[Opening Records for the task section]

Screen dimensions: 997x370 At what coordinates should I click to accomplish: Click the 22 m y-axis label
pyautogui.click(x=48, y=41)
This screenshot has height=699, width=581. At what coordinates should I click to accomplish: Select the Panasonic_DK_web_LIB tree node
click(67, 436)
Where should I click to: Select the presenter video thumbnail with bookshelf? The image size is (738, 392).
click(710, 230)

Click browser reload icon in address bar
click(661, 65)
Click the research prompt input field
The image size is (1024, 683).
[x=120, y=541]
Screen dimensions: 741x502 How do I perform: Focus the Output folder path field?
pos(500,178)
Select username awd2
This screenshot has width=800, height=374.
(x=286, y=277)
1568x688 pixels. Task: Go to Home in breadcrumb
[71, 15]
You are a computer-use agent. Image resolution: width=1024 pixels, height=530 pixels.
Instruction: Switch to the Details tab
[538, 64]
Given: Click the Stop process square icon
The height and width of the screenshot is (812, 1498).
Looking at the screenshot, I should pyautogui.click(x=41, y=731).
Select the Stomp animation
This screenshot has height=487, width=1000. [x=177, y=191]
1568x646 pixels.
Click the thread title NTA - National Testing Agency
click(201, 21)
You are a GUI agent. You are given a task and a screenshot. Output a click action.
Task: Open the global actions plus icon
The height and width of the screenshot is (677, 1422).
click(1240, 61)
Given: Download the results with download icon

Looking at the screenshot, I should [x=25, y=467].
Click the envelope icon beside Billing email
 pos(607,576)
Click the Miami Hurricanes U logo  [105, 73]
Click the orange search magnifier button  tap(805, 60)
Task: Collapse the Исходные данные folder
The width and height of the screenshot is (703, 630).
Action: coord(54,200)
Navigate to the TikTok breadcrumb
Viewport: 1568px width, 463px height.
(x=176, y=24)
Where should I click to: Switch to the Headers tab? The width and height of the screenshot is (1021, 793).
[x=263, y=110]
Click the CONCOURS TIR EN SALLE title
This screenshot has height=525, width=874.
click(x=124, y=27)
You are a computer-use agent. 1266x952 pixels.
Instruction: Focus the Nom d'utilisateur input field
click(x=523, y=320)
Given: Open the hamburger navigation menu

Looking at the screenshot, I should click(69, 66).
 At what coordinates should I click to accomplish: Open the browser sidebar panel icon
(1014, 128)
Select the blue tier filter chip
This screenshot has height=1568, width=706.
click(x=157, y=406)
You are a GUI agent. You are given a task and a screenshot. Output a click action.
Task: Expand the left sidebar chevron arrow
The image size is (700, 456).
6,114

[Closing Records for the task section]

## [Task to complete]
Retype each line of the data exactly as it reads.

## [Task answer]
Screen dimensions: 997x370 At what coordinates should I click to accomplish: Click the 22 m y-axis label
pyautogui.click(x=48, y=41)
This screenshot has height=699, width=581. At what coordinates should I click to accomplish: Select the Panasonic_DK_web_LIB tree node
click(67, 436)
Where should I click to: Select the presenter video thumbnail with bookshelf? The image size is (738, 392).
click(710, 230)

Click browser reload icon in address bar
click(661, 65)
Click the research prompt input field
The image size is (1024, 683).
[x=120, y=541]
Screen dimensions: 741x502 How do I perform: Focus the Output folder path field?
pos(500,178)
Select username awd2
This screenshot has width=800, height=374.
(x=286, y=277)
1568x688 pixels. Task: Go to Home in breadcrumb
[71, 15]
You are a computer-use agent. Image resolution: width=1024 pixels, height=530 pixels.
Instruction: Switch to the Details tab
[538, 64]
Given: Click the Stop process square icon
The height and width of the screenshot is (812, 1498).
Looking at the screenshot, I should pyautogui.click(x=41, y=731).
Select the Stomp animation
This screenshot has height=487, width=1000. [x=177, y=191]
1568x646 pixels.
Click the thread title NTA - National Testing Agency
click(201, 21)
You are a GUI agent. You are given a task and a screenshot. Output a click action.
Task: Open the global actions plus icon
The height and width of the screenshot is (677, 1422).
click(1240, 61)
Given: Download the results with download icon

Looking at the screenshot, I should [x=25, y=467].
Click the envelope icon beside Billing email
 pos(607,576)
Click the Miami Hurricanes U logo  [105, 73]
Click the orange search magnifier button  tap(805, 60)
Task: Collapse the Исходные данные folder
The width and height of the screenshot is (703, 630).
Action: coord(54,200)
Navigate to the TikTok breadcrumb
Viewport: 1568px width, 463px height.
(x=176, y=24)
Where should I click to: Switch to the Headers tab? The width and height of the screenshot is (1021, 793).
[x=263, y=110]
Click the CONCOURS TIR EN SALLE title
This screenshot has height=525, width=874.
click(x=124, y=27)
You are a computer-use agent. 1266x952 pixels.
Instruction: Focus the Nom d'utilisateur input field
click(x=523, y=320)
Given: Open the hamburger navigation menu

Looking at the screenshot, I should click(69, 66).
 At what coordinates should I click to accomplish: Open the browser sidebar panel icon
(1014, 128)
Select the blue tier filter chip
This screenshot has height=1568, width=706.
click(x=157, y=406)
You are a GUI agent. You are given a task and a screenshot. Output a click action.
Task: Expand the left sidebar chevron arrow
The image size is (700, 456).
6,114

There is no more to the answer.